This is a newbie experiment with R. My experience with statistics is from way back via Fortran and SAS. I’ve had a quick play and taster through Incanter some months back (‘R like’, Clojure based i.e. Lisp’y). Someone recently said to me, we use R. And that is enough reason for me to experiment.
Actually the experiment taught me a little more in the broader sense. R is the big thing in open source stats. In Stats alone. Its facilities are immense. And various language interfaces are available. Specifically there is also JRI, a Java/R Interface. This provides scope for Groovy + R on JavaSE and EE. I shall try that another time. I was also suitably impressed by an alternative option (not R), the NCAR Command language (NCL) and PyNGL / PyNIO which provide Python interfaces. Some histograms here. A fuller 2D scientific visualisation gallery is here
For now, this experiment just happens to be R via Python. Rpy2 to be exact.
My base example is this c/o Rowntree’s Statistics without Tears, page 47 to be exact.
and this is what I created, a faithful reproduction using Rpy2 i.e Python’s new (step up from Rpy) interface to R.
Now I think doing this was easy.
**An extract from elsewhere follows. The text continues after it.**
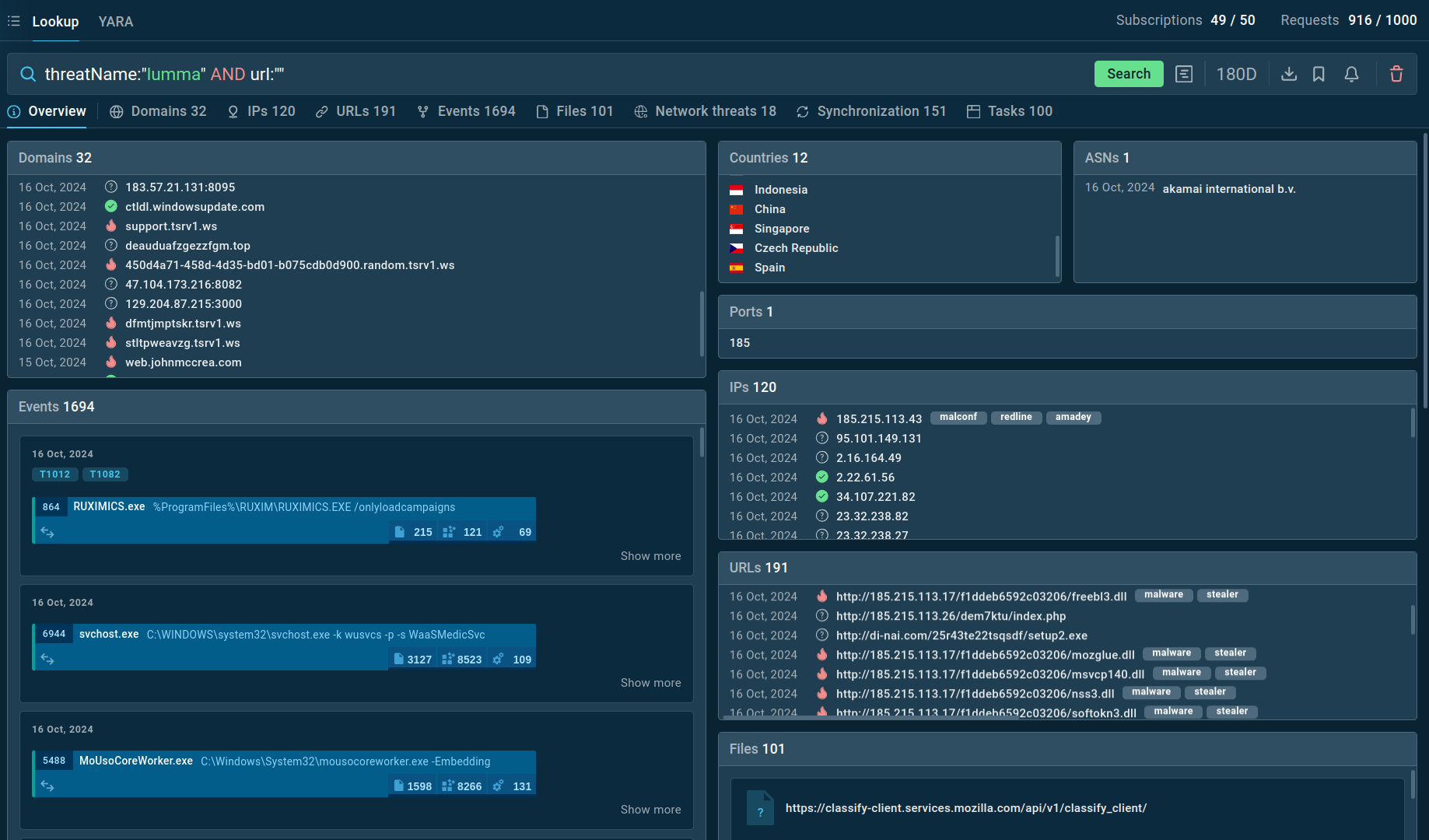Click the green Search button
The width and height of the screenshot is (1429, 840).
point(1129,73)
General steps
- Downloaded R (2.11.0)
- Had an interactive play, but not familiar with the R syntax
- Read about Rpy, and liked the higher level Python abstractions via Rpy2
- I already had Python 2.6.3 so I grabbed the bits I needed
- Rpy2 (2.0.8)
- Numpy 1.5.0b2
- Pywin32 (so I could play on Windows)
There is a GOTCHA. If like me you occasionally Python, then you probably use Idle (Python’s equivalent to Groovy’s groovyconsole). DON’T. Yes, I didn’t grasp that Pythonwin – Python IDE and GUI Framework for Windows will be needed for an R graphics device to actually run and not just start but lock. I almost gave up, but I knew it was just ignorance on my part.
Here’s the code, and like the Incanter / Clojure code I wrote, so terse!
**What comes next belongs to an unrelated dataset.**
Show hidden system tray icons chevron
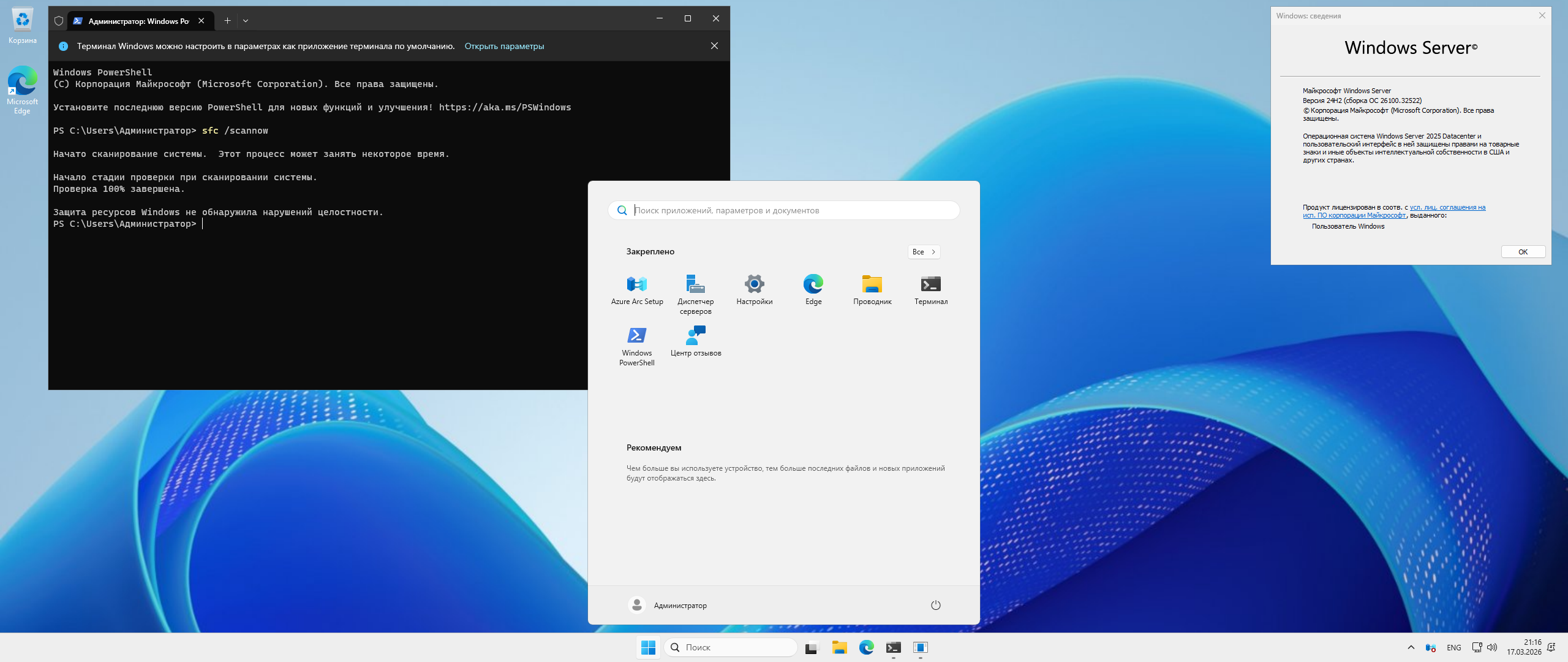point(1411,647)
import rpy2.robjects as robjects
# hate commas (Clojure +1)
x = [89, 68, 92, 74, 76, 65, 77, 83, 75, 87, 85, 64, 79, 77, 96, 80, 70,
85, 80, 80, 82, 81, 86, 71, 90, 87, 71, 72, 62, 78, 77, 90, 83, 81,
73, 80, 78, 81, 81, 75, 82, 88, 79, 79, 94, 82, 66, 78, 74, 72]
assert len(x) == 50
# at >>> command prompt to see the data
#x.sort()
#x
xI = robjects.IntVector(x) # pass to R
# Breaks could also be passed like this, but how to pass 2nd param into 'hist' string? - my Python failed!
# bins = robjects.r.seq(55,100,by=5)
robjects.r('hist(%s, main="Pulse rates of 50 students", xlab="Pulse rate (beats per minute)", \
ylab="Frequency (number of students in each grp)", include.lowest="TRUE", \
col="blue", breaks=seq(60,100,by=4.9))' % xI.r_repr())
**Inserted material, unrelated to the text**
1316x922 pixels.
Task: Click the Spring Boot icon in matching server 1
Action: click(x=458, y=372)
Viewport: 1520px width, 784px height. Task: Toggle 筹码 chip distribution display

Conclusions: I think Clojure is the better language! But R itself is where the meat is. Incanter will have some serious work ahead of it to make some inroads here. It seems like a worthy cause though. The Python API by comparison feels a little like an inferior ‘text’ passing exercise! But to be able to access all that R offers and from a fully fledged programming language that offers much of the best in scientific visualisation and more, but with fast and easy coding – it is also a winner for those who are Science bods first but IT geeks second. Me, I’m the other way around, my Earth Science background plays second fiddle to my Computing Science, but I love both :-)